Senegalese entrepreneur Magatte Wade on the Huffington Post touched a raw nerve about condescension towards Africans. She noted that a tourism operator was marketing one of Jeff Sachs’ Millennium Villages (MVs) as a vacation destination and quoted from the brochure "Please do not give anything to the villagers -- no sweets.”
I decided to look more into the MV tourism project, not to pile on, but because I believe patronizing attitudes towards Africans is a BIG issue in aid. The web site gives this introduction:
The Millennium Village Tour is a unique experience that introduces the … poverty traps in south-eastern Rwanda and the successful intervention package of the UN Millennium Villages Project.

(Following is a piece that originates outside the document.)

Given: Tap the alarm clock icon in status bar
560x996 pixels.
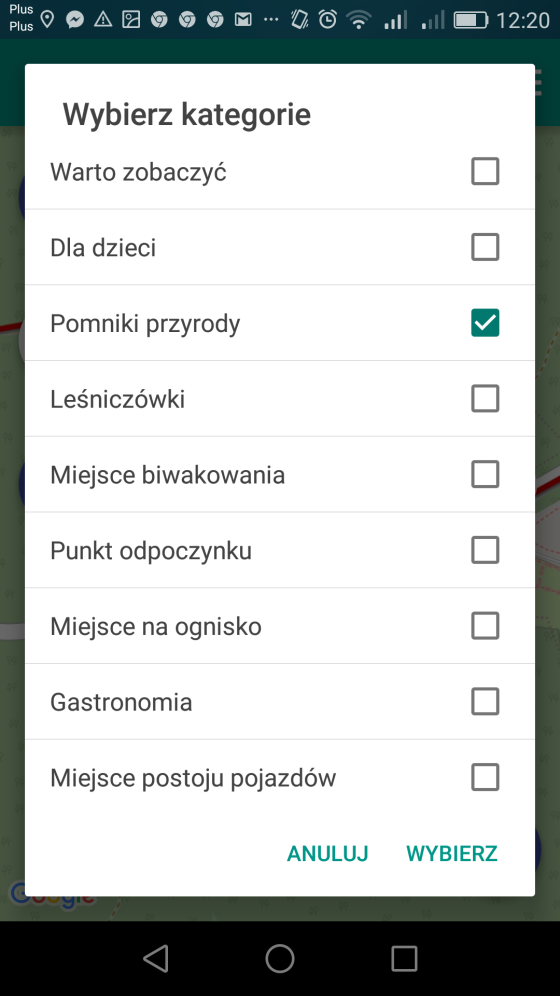Looking at the screenshot, I should [x=328, y=20].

I agree with Wade that it is dehumanizing that the villagers are just exhibits for tourists teaching them about abstractions like “poverty traps,” and are also to be used as propaganda for the MVs’ “successful intervention.”
The brochure that bothered Wade really is cringe-inducing, including also this line:
Please do not eat or drink in public. Many people in Bugesera District are still suffering from malnutrition…
If the MV is so successful, why are people still starving? Instead of worrying about hiding their food, why don’t the tourists pitch in on some MV project that helps the starving get food and nutritional supplements?
The tourism company offering the Rwanda MV tour is called EOS Visions and is headed by some German professionals. They have country subsidiaries, and it was the Rwanda one (staffed by Rwandans) that offered the MV tour. There are some benefits for the villagers as the company advertises 70 percent profit sharing with the local community. Obviously, there were some good intentions here. It’s never easy to negotiate encounters between very rich and very poor people, and some might think that these quotes from a tourist project are a minor issue.
The real problem is that patronizing attitudes towards the African beneficiaries of the MVs follow naturally from the ideas that inspire the MVs – that the poor are helpless victims and it is up to foreigners with superior expertise and funds to rescue them. Condescension towards Africans is both offensive AND a sign of a counterproductive approach to development.
Try looking at the poor Rwandans living in the MV not as anonymous and interchangeable exhibits for a “poverty trap,” but as individuals who possess rights and human dignity just like us. Then we maybe we will understand that the most impressive, knowledgeable, and motivated soldiers in the war on poverty are usually poor individuals themselves.